** TASK INPUT follows **
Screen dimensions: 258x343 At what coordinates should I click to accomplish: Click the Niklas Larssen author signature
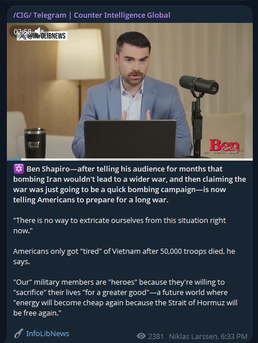click(193, 336)
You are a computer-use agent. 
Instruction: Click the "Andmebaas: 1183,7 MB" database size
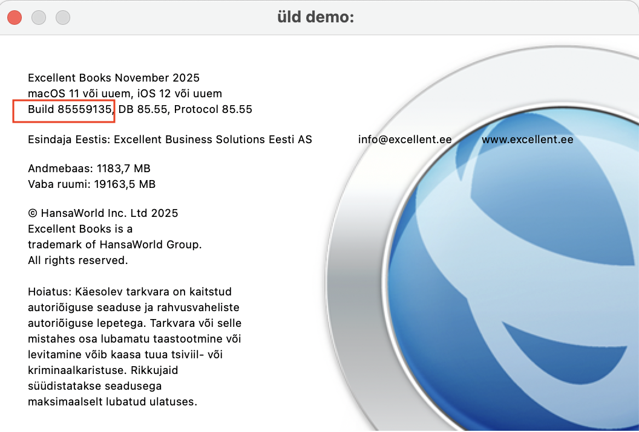click(x=89, y=169)
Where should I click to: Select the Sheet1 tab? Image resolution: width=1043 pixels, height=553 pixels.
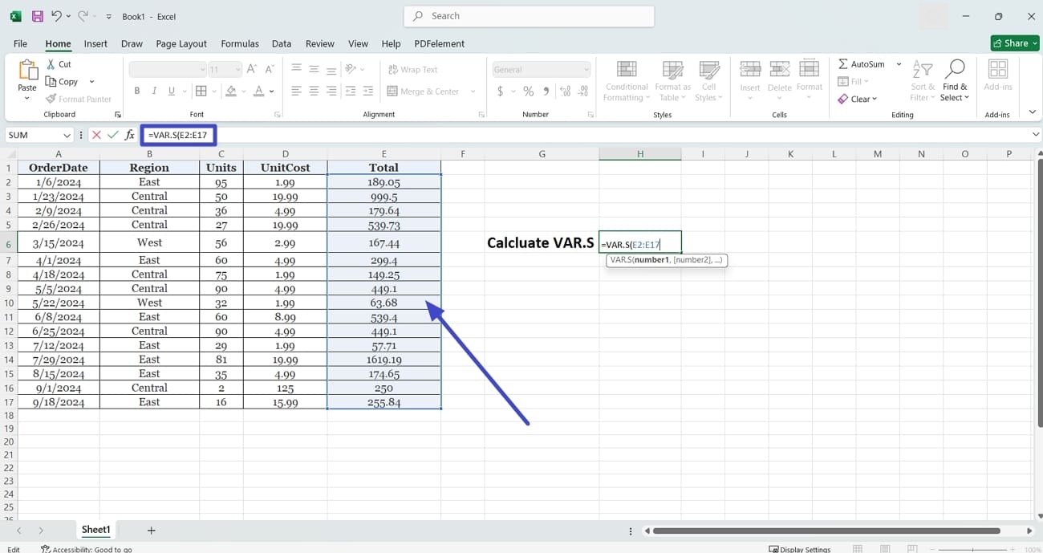pos(95,530)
** End of TASK INPUT **
[WHAT NEEDS TO BE DONE]:
Quote the entries above word for word. Leave the images out.

[TASK RESULT]:
Screen dimensions: 258x343 At what coordinates should I click to accomplish: Click the Niklas Larssen author signature
click(193, 336)
You are a computer-use agent. 
Instruction: Click the "Andmebaas: 1183,7 MB" database size
click(x=89, y=169)
Where should I click to: Select the Sheet1 tab? Image resolution: width=1043 pixels, height=553 pixels.
pos(95,530)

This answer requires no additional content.